When words have multiple pronunciations in CMUDict (e.g., "read" as present vs past tense), the extractor:

- Always selects the **first pronunciation** listed
- This ensures deterministic results (same input → same output)
- Pronunciation selection cannot be configured

**Fallback for Unknown Words:**

Words not in CMUDict use a heuristic fallback:

1. Identifies vowel groups as syllable nuclei
2. Applies onset/coda principles to consonant clusters
3. Maintains phonetic character even for out-of-vocabulary words

Fallback usage is tracked in metadata as "Fallback Used: N (not in CMUDict)" to clearly distinguish from CMUDict-based extraction.

**Extraction Philosophy - Preserving Duplicates:**

The extractor preserves all syllables including duplicates, following separation-of-concerns design:

- **Extractor's job**: Extract syllables (preserves frequency information)
- **Normaliser's job**: Deduplicate, filter, aggregate (``syllable_normaliser``)
- **Annotator's job**: Add phonetic features (``syllable_feature_annotator``)

This design allows downstream tools to:

- Perform frequency analysis on natural corpus distribution
- Make informed filtering decisions based on occurrence counts
- Apply different normalization strategies for different use cases

**Syllable Length Constraints:**

- Default: min=1, max=999 (no practical filtering by default)
- Adjust with ``--min`` and ``--max`` flags to filter if needed
- Default behavior preserves all syllables for downstream processing
- Examples:

  - ``--min 2 --max 8`` - Filter to 2-8 character syllables (like old default)
  - ``--min 1 --max 1`` - Extract only single-character syllables
  - ``--min 3`` - Extract syllables of 3+ characters (no upper limit)

**Output Organization:**

- Each extraction run creates a timestamped directory with nltk identifier (``YYYYMMDD_HHMMSS_nltk/``)

Entries:
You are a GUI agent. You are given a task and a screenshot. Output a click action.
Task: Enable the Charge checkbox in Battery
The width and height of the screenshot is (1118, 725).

...

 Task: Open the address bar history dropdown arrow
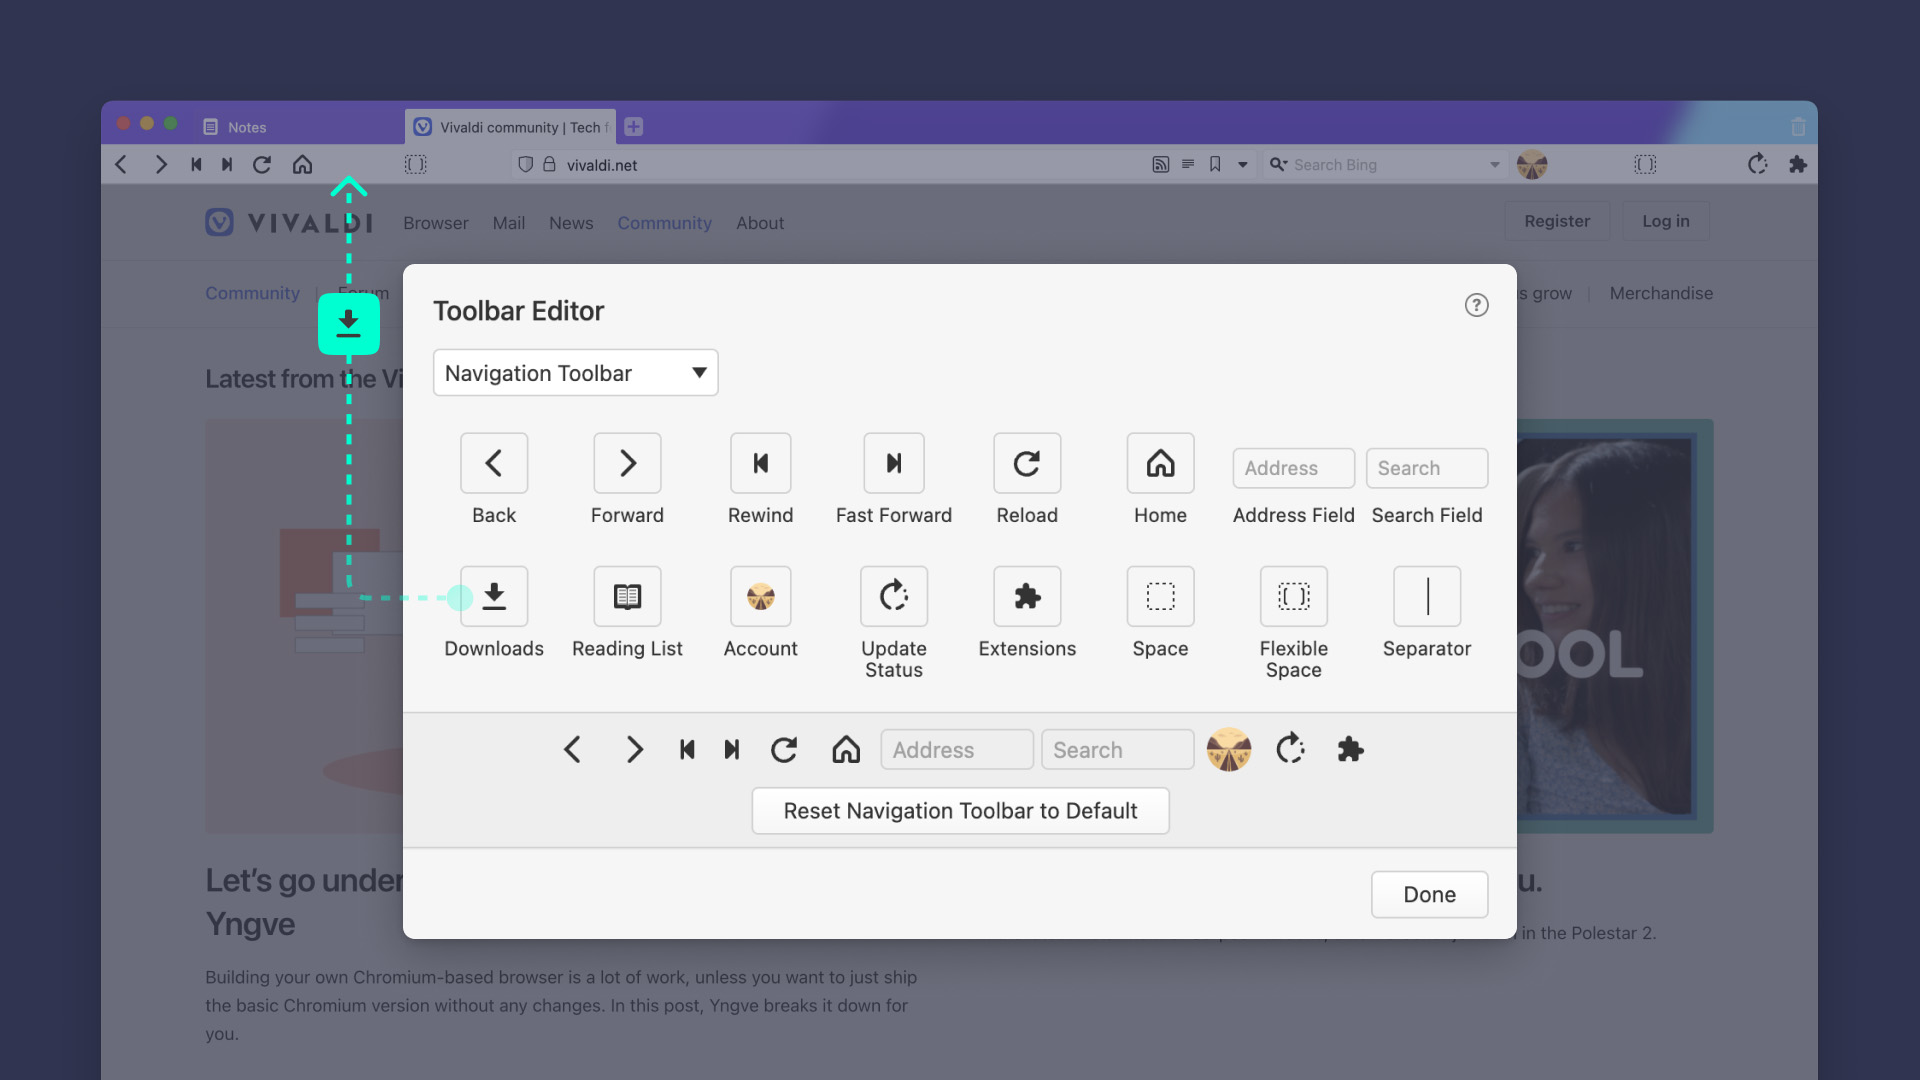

Written instruction: Reproduce the stretch of the syllable extractor documentation from "- Always selects" through "from CMUDict-based extraction." verbatim.

Task output:
- Always selects the **first pronunciation** listed
- This ensures deterministic results (same input → same output)
- Pronunciation selection cannot be configured

**Fallback for Unknown Words:**

Words not in CMUDict use a heuristic fallback:

1. Identifies vowel groups as syllable nuclei
2. Applies onset/coda principles to consonant clusters
3. Maintains phonetic character even for out-of-vocabulary words

Fallback usage is tracked in metadata as "Fallback Used: N (not in CMUDict)" to clearly distinguish from CMUDict-based extraction.